The mosquito-borne dengue fever virus was chased from the US by DDT spraying in the 1950s, but is making a comeback. This year [Kirsty] Murray [of Baylor College of Medicine] found that dengue is being transmitted in Houston. Next year she will start testing random hospital patients for antibodies to see how widespread it is
Neither the Administration nor Congress so far has not roused itself to take interest in and fund even data collection on the incidence of NTDs. And it’s not as if poverty-linked diseases stay neatly contained in low-income ghettos. Consider, for instance, this 2012 report from the Palm Beach Post, Worst TB outbreak in 20 years kept secret:
The CDC officer had a serious warning for Florida health officials in April: A tuberculosis outbreak in Jacksonville was one of the worst his group had investigated in 20 years. Linked to 13 deaths and 99 illnesses, including six children, it would require concerted action to stop…
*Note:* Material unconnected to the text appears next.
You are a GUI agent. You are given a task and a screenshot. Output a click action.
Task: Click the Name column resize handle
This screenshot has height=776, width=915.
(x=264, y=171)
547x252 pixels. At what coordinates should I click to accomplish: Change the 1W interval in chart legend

As health officials in Tallahassee turned their focus to restructuring [aka shrinking the Department of Health], Dr. Robert Luo’s 25-page report describing Jacksonville’s outbreak — and the measures needed to contain it – went unseen by key decision makers around the state. At the health agency, an order went out that the [Lantana] TB hospital must be closed six months ahead of schedule.
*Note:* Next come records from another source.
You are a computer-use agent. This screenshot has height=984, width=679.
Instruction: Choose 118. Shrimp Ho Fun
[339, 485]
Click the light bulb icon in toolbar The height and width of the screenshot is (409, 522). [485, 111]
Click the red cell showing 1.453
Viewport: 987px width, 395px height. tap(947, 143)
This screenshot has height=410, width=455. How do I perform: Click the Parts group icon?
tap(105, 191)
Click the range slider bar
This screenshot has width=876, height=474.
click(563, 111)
Had they seen the letter, decision makers would have learned that 3,000 people in the past two years may have had close contact with contagious people at Jacksonville’s homeless shelters, an outpatient mental health clinic and area jails. Yet only 253 people had been found and evaluated for TB infection, meaning Florida’s outbreak was, and is, far from contained.
Predictably, Obamacare provides for free preventive care like blood pressure tests, flu shots, mammograms, and obesity counseling, while expected to 30 million uninsured, many of whom will fall in these at risk categories. Enriching Big Pharma and health insurers was more important than addressing festering public health problems that perpetuate poverty and create conditions for the spread of contagions into the population at large.
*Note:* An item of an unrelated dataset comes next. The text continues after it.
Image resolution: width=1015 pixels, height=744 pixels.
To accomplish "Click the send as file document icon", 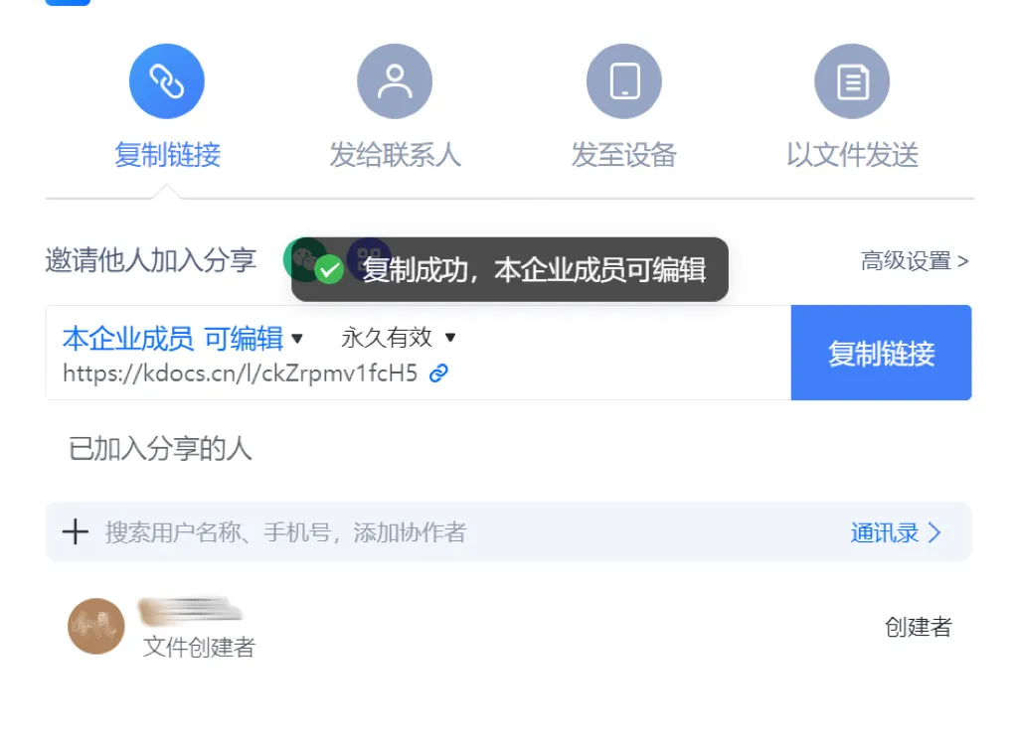I will (852, 81).
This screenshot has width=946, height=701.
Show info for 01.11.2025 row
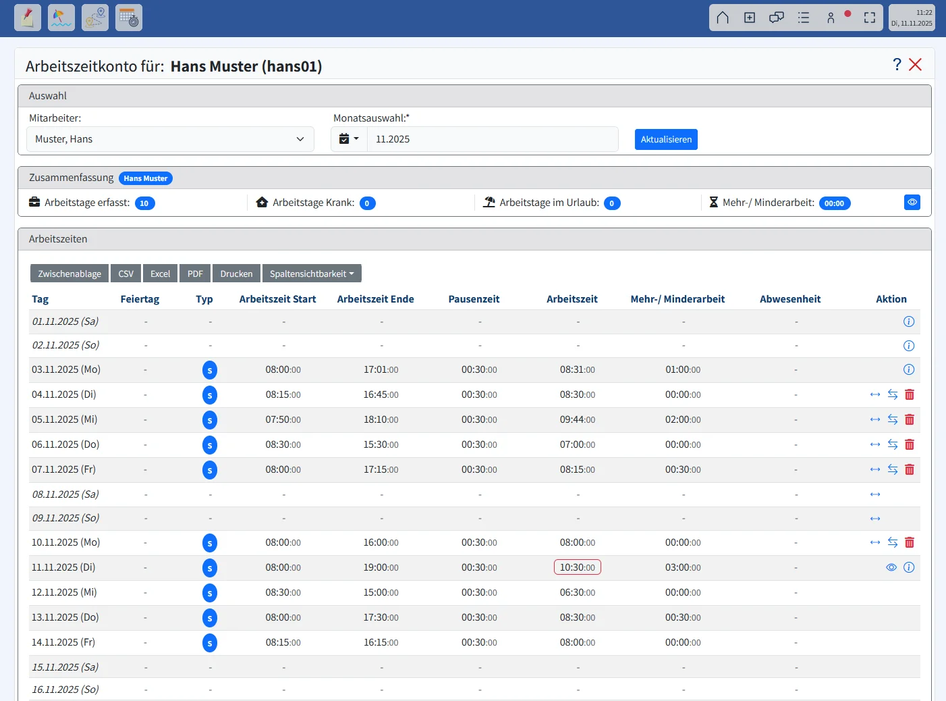coord(909,321)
But this is the world that neoliberalism creates: widening income disparity and falling levels of social well-being, particularly poorer health, even among the wealthy. Unless the rich decide to embrace these diseases as causes, as Bill Gates has of malaria (and Carlos Slim is taking an interest in chagas), the policy elites appear to prefer to sweep this indictment their new world order under the rug as long as the possibly can, even if the neglect is to their detriment.
Update 6:00 PM: Reader Francois T adds by email:
People won’t be treated for Chagas in the US because unless one has a high index of clinical suspicion, no one will look for it. Now, give me a Brazilian or Peruvian-trained doctor now practicing in the US and voila!
As for treatment, I will let the excellent Mayo Clinic Web reference take it away:
Treatment for Chagas disease focuses on killing the parasite and managing signs and symptoms.
During the acute phase of Chagas disease, the prescription medications benznidazole and nifurtimox may be of benefit. Both drugs are available in the regions most affected by Chagas disease. In the United States, however, the drugs can be obtained only through the Centers for Disease Control and Prevention.
Once Chagas disease reaches the chronic phase, medications aren’t effective for curing the disease. Instead, treatment depends on the specific signs and symptoms:
• Heart-related complications. Treatment may include medications, a pacemaker or other devices to regulate your heart rhythm, surgery, or even a heart transplant.
• Digestive-related complications. Treatment may include diet modification, medications, corticosteroids or, in severe cases, surgery
This is why I was so shocked by the NS article. Letting Chagas run rampant is the stupidest idea one can think of in terms of public health, unless we are willing to let people die in the streets without care.